We also have a duty to society, to bring jobs and training to the communities that build and use our infrastructure.

[edit] What do we mean by diversity?

The industry is facing a number of challenges, as set out in Construction 2025. If we’re to come up with innovative solutions for these challenges, we need more than gender and ethnicity diversity. We need diversity of outlook, values, experience and behaviours.

[edit] Leadership

Industry leaders need to make a real effort to encourage this kind of diversity. They need to admit that they might not have all the ideas. They need to listen, note, challenge and take on the best ideas from their staff.

We still face the challenge of making senior jobs more attractive, with the long hours and travel involved. How can we make these roles more compatible with a work/life balance?

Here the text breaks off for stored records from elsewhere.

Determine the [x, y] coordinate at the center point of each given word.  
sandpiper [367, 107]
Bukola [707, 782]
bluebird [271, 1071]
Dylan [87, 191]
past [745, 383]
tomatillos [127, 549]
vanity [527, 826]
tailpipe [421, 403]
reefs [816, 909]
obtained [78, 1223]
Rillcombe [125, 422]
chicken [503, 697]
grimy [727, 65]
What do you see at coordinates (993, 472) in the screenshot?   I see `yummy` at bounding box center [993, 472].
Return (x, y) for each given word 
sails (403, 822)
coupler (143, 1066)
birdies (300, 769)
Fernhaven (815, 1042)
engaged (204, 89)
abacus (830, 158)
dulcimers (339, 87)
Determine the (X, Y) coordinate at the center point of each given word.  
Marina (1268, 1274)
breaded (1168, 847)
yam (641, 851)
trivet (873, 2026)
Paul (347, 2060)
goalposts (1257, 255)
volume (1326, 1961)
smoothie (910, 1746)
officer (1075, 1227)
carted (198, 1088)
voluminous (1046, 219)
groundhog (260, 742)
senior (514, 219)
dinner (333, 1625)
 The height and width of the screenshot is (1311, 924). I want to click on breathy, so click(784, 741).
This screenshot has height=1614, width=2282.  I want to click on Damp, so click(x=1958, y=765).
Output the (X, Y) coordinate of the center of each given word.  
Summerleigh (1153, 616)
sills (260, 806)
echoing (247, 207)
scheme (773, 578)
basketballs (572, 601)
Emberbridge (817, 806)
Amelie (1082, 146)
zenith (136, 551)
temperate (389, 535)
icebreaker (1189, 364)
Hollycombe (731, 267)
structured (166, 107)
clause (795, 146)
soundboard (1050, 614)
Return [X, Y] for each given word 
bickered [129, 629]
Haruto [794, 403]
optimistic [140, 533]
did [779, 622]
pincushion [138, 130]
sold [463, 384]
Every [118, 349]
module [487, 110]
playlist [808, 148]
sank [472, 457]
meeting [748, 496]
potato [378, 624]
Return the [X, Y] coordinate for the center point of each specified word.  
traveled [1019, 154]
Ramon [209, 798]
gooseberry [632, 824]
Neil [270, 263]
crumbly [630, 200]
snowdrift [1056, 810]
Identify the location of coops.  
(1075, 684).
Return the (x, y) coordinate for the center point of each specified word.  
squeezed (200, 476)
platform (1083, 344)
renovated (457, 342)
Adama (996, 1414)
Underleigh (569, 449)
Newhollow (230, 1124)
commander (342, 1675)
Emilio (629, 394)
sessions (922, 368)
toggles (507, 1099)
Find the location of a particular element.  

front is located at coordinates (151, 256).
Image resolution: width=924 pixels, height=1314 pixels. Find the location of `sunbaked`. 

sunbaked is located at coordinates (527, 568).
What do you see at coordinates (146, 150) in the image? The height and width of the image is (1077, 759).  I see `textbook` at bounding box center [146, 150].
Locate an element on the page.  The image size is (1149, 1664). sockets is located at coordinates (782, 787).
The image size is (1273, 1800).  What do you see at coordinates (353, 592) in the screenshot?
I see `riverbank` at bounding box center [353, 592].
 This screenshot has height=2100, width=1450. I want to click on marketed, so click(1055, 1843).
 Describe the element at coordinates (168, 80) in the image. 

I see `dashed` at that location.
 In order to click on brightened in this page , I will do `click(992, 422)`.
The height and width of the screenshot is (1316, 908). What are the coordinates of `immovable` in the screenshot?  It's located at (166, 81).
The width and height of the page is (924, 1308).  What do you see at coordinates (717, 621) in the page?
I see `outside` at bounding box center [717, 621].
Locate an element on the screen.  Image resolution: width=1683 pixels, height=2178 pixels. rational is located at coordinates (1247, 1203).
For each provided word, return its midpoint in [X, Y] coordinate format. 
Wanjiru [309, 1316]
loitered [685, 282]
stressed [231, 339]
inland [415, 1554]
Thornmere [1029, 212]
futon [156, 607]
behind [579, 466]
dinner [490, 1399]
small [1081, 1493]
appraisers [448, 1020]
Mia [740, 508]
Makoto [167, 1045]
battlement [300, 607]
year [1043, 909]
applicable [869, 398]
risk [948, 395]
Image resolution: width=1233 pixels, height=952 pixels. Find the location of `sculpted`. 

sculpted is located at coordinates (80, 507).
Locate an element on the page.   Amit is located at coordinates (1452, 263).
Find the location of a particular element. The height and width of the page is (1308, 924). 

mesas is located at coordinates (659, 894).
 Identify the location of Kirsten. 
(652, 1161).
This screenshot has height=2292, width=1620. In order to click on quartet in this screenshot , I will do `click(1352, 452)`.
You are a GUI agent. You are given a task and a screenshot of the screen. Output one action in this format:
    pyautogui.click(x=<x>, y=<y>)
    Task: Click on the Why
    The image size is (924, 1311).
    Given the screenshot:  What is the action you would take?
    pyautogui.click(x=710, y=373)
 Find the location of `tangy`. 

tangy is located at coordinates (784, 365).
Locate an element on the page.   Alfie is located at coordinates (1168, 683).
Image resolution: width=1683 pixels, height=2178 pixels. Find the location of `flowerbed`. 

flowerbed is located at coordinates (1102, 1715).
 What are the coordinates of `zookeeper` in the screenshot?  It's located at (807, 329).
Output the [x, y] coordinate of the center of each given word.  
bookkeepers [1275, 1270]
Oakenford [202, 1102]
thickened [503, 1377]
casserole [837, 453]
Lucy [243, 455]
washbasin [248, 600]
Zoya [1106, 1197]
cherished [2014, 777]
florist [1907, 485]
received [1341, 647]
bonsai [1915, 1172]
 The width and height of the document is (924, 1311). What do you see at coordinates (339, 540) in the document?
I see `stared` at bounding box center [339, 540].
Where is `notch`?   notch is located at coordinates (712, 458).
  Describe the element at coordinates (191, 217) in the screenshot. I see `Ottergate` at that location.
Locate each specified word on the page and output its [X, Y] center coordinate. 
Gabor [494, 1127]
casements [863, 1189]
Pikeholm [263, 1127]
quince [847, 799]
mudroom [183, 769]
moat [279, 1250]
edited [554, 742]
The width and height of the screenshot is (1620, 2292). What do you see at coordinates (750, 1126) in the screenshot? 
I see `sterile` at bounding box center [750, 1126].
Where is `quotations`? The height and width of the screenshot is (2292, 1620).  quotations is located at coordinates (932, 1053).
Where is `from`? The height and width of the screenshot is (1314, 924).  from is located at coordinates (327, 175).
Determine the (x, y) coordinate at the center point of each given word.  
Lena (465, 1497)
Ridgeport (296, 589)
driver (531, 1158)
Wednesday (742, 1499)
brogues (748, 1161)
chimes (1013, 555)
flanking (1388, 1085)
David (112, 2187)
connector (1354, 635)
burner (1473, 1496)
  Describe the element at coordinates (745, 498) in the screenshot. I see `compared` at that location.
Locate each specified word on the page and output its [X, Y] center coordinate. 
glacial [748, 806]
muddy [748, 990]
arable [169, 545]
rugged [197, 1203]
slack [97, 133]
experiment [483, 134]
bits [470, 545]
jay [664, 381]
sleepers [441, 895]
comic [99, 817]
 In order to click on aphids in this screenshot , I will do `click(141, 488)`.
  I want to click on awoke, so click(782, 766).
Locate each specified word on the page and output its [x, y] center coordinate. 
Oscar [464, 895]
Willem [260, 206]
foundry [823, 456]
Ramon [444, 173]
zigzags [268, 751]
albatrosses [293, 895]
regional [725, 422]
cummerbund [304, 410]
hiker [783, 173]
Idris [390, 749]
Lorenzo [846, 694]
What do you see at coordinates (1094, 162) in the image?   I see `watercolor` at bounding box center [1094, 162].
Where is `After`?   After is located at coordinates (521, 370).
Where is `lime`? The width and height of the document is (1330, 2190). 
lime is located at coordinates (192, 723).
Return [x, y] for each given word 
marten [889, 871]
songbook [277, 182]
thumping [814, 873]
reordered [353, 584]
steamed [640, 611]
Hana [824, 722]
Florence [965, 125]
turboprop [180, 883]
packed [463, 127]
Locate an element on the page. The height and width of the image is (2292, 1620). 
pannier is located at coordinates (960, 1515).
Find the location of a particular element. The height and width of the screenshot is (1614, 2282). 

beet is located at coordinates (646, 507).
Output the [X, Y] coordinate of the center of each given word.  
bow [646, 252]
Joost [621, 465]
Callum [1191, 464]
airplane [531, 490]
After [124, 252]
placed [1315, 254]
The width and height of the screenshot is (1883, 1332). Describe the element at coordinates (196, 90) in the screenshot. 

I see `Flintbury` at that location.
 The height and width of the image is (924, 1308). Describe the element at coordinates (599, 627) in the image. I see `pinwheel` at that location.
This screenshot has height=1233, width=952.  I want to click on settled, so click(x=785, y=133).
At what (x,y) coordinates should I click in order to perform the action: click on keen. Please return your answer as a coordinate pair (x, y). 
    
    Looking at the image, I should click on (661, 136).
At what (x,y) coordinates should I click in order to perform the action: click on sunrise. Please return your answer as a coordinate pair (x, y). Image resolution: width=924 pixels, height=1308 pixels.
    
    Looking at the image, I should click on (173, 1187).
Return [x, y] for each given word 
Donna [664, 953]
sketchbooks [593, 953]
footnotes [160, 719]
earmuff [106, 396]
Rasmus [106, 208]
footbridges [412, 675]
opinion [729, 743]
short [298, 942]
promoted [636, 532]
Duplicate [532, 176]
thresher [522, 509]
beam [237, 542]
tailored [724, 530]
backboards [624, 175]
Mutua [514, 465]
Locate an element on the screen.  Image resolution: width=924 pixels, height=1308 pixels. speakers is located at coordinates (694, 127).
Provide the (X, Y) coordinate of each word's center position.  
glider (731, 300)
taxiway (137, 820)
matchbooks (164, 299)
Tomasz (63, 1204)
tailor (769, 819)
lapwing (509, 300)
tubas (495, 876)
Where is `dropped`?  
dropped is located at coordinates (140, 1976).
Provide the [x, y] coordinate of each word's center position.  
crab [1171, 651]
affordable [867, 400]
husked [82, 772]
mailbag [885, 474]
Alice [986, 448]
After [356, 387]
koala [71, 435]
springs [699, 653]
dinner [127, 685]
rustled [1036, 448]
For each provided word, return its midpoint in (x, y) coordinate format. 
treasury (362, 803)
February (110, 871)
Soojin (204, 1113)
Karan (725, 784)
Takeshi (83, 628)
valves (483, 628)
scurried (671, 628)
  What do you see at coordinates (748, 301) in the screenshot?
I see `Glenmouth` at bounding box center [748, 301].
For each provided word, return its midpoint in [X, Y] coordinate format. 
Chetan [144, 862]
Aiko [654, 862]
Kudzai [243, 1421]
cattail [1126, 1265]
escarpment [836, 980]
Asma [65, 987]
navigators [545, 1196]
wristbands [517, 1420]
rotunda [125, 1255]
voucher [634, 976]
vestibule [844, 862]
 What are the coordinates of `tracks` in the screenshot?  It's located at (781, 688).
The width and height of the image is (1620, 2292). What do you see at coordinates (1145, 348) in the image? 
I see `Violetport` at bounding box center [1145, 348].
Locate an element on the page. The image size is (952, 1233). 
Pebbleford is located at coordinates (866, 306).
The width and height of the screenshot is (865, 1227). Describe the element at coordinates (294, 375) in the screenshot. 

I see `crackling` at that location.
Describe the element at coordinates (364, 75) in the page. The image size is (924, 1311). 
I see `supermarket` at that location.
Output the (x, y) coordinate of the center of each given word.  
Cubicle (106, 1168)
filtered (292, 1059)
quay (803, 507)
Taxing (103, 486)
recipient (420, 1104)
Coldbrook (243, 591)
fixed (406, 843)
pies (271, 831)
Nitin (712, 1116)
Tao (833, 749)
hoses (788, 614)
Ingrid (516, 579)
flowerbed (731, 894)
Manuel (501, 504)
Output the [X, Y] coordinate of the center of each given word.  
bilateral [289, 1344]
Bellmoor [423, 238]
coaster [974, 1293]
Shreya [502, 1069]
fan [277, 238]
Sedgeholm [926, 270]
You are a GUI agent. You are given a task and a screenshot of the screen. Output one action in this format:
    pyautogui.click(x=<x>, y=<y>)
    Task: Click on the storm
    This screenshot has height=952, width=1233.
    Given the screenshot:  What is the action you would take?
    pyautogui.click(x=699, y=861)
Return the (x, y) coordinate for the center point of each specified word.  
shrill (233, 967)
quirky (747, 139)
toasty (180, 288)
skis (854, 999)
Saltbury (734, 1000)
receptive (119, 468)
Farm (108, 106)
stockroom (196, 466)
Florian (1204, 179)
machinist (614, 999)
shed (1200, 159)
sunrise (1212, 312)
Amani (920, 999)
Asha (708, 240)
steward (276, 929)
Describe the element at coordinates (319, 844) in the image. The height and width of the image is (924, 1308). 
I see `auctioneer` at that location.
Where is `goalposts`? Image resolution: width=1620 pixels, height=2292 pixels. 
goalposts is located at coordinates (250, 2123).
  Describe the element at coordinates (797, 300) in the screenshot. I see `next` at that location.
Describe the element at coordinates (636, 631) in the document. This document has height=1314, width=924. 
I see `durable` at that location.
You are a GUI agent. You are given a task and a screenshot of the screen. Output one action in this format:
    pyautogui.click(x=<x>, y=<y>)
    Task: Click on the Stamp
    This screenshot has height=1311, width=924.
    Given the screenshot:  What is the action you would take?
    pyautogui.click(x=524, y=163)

[edit] Experiences within industry

Three panellists presented their observations and experiences of diversity within civil engineering.

Katie Morell spoke of Turner and Townsend’s diversity committee and regional working groups, which aim to attract and retain women in the industry. “Attraction” initiatives include a STEM ambassador programme and review of graduate intake. “Retention” measures ensure all events have balanced panels and that flexibility and equality policies are widely used and understood.

A women’s network has also been established at Turner & Townsend – Katie herself is the vice president of the women in transport network.

Katie commented: “People will stay in the industry as long as they don’t get a better offer. We therefore need to create roles that are inviting, interesting and fun.”

Atkins’ Lila Tachtsi praised the “mechanical” things the industry is doing, such as making sure women are in place on panels and boards. While general progress has been positive, the picture is not so good at senior level.

Lila highlighted that Atkins has a Women’s Leadership Council, composed of senior female employees, which aims to challenge the status quo and spot opportunities for women.

Lila also approved of the word “fun”: “I wouldn’t want to work in an all-female environment, so why should others want to work in an all-male environment? It’s more fun to be in a diverse group”.

MPA’s Manon Bradley then emphasised the message that “diversity makes a difference.” A more diverse organisation has better decision making, creativity and innovation – meaning company value goes up.

Manon spoke of the social impact of segregation: “People like to be surrounded by others like them, so to make a change we need to speak to people who are ‘outside the tent.’” Those who attended this event, or are reading this blog, are already engaged in the topic – how do we involve those that aren’t?

Manon also approached the issue of long hours, noting the need for home support in order to succeed professionally. Any person with a family will need help from their spouse, partner, family or hired childcare.

The event’s Q&A session also raised a number of important points:

  • The need to coordinate activity around returning to work
  • Diversity promotion can be seen as competitive amongst organisations – it should be collaborative and supportive
  • Unconscious bias needs to be understood and addressed
  • People need to be able to convert to engineering at all stages of their career
  • You sometimes need to ”drop people in it” to drive the change that’s needed

[edit] Conclusions

Our event witnessed a number of positive stories, but it’s clear there’s still a long way to go.

The mechanics are there, the opportunities are there, but what we still need is the cultural shift to reap the benefits of diverse organisations.